The well-being of Florida’s children has slipped in the latest national ranking, with a rise in the number of low birth-weight babies, more child and teen deaths and more teens abusing alcohol or drugs.
And while the number of Florida children covered by health insurance had increased from 2010 to 2016, that trend started to reverse in 2017, when 68,000 more children were uninsured compared to a year earlier.
In all, some 325,000 Florida children lacked health insurance in 2017, a number researchers called “most troubling.”
The findings come from the Kids Count Data Book, released Monday by the nonprofit Annie E. Casey Foundation, which focuses on improving the future of the nation’s youth.
As of 2017, Florida was home to 4.2 million children — 1.2 million more than it had in 1990, the report found. And population projections show the number will increase by an additional 1.1 million by 2045.
“This continuous growth in the youth population will demand greater investments in state resources for children to have what they need to lead healthy, successful lives,” said researchers at Florida Kids Count, based at the University of South Florida, part of the national network of agencies that contributed to the report. “Florida’s overall rank of 37th, compared to last year’s ranking of 34th, shows the state is not moving in the right direction."
Though the differences were often small — a .1-percent increase in low birth-weight babies, for instance, and a 1-percent increase in the number of teens abusing alcohol or drugs — it was the larger picture that researchers found disheartening. In 2017, more than 800,000 Florida children still lived in poverty — about one in five — and “serious racial and ethnic disparities persist,” the report said.

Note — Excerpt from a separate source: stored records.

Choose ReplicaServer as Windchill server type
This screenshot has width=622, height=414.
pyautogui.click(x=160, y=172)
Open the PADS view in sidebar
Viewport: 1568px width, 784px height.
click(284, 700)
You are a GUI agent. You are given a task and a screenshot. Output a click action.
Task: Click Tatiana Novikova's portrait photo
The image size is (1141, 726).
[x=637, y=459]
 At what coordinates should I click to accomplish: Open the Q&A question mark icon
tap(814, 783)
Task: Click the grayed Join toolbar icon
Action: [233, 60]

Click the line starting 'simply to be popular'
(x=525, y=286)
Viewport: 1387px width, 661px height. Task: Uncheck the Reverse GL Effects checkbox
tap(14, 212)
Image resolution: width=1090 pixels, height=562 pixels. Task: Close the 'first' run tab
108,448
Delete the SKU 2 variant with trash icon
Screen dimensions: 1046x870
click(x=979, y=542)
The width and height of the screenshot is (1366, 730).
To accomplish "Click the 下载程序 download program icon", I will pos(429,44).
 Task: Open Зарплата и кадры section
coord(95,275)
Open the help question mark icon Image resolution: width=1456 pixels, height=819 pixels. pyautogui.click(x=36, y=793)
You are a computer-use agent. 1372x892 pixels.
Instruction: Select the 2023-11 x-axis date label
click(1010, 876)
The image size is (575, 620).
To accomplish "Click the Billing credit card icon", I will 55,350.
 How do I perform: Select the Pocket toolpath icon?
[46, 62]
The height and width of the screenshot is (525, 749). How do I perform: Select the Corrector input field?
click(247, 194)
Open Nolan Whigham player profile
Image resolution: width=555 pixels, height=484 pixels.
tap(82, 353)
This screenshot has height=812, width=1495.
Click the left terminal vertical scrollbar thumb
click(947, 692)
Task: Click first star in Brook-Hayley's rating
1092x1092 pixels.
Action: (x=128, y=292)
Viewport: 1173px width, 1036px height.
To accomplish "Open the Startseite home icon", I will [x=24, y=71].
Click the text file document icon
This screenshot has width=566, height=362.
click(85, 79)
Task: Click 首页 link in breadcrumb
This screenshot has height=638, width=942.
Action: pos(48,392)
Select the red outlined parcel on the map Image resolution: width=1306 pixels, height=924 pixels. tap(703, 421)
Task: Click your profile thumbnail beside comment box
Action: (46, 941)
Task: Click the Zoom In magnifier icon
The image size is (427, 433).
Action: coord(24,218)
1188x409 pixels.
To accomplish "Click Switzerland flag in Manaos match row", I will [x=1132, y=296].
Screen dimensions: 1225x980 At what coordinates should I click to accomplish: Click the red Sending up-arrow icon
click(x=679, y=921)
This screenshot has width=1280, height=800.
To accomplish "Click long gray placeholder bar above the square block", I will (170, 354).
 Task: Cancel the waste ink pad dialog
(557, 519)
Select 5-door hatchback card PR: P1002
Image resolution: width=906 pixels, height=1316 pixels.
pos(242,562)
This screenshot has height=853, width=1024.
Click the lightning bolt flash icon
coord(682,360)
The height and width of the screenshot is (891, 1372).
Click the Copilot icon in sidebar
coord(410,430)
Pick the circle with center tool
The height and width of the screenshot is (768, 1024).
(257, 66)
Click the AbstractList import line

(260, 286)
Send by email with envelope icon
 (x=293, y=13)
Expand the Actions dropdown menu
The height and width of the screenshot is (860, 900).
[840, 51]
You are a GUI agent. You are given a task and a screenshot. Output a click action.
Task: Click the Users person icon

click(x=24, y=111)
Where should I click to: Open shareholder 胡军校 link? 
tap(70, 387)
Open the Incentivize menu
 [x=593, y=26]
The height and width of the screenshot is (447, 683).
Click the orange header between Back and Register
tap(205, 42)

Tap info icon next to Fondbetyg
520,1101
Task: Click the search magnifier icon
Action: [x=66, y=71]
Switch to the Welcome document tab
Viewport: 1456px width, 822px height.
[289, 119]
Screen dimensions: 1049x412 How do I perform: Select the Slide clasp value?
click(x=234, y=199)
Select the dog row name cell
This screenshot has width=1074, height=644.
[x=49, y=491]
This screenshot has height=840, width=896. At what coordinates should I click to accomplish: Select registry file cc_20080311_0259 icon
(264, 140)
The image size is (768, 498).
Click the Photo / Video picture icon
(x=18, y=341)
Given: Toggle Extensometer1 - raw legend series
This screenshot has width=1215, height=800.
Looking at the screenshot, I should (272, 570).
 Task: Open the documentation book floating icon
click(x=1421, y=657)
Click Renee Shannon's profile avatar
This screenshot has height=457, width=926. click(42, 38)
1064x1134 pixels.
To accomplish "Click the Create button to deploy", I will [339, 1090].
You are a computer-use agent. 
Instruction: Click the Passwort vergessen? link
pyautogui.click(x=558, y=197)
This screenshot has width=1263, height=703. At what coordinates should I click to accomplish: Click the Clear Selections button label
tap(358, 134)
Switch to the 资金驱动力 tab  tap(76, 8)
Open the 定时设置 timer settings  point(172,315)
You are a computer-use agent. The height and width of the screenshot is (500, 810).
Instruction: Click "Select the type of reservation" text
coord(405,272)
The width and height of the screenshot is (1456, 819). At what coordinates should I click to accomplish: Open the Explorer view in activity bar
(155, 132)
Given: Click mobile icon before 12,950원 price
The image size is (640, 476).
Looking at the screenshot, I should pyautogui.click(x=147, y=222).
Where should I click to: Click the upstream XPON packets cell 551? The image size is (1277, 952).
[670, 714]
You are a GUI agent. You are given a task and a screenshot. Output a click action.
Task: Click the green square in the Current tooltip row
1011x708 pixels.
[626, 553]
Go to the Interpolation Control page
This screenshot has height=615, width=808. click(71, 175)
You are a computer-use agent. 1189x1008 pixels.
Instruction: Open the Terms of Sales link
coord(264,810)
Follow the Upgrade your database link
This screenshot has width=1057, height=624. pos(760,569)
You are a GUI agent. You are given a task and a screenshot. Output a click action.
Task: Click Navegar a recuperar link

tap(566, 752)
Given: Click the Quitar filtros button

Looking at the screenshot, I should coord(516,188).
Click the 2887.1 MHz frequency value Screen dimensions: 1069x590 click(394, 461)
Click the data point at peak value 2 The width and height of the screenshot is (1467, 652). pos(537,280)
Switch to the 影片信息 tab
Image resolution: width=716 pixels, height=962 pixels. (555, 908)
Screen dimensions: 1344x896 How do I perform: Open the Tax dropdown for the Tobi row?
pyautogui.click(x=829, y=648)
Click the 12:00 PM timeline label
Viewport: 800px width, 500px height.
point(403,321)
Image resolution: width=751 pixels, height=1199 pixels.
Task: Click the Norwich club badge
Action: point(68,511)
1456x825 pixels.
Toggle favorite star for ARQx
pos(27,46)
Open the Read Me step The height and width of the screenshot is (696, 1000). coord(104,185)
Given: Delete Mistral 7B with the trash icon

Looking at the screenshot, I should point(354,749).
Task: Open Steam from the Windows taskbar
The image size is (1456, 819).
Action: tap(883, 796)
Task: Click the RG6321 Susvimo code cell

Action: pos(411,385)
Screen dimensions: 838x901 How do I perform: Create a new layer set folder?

But there were some improvements. More children had parents with secure employment, more adolescents were either in school or working in 2017 than in 2010, and high school students graduating on time showed a slight improvement.
The number of children living in single-parent families held steady at 39 percent.
“Of course we are happy to see improvements in the economic indicators, though other states are improving more rapidly,” said Norín Dollard, director of Florida Kids Count. “But ... as we continue to see growing numbers of children in our state, more must be done to ensure they have what they need to thrive.”
In particular, Dollard and the Annie E. Casey Foundation suggest lawmakers broaden health insurance coverage for kids, expand the Earned Income Tax Credit, and promote additional funding for education.
Also, “we must work to ensure that every person in Florida is counted in the 2020 Census, especially those deemed hard to count, such as very young children,” Dollard said.
If Florida children are under-counted, she warned, the state could ultimately lose millions of dollars from 55 major federal programs, including Head Start, the Children’s Health Insurance Program and those that address nutrition, education, child care, transportation and adoption assistance.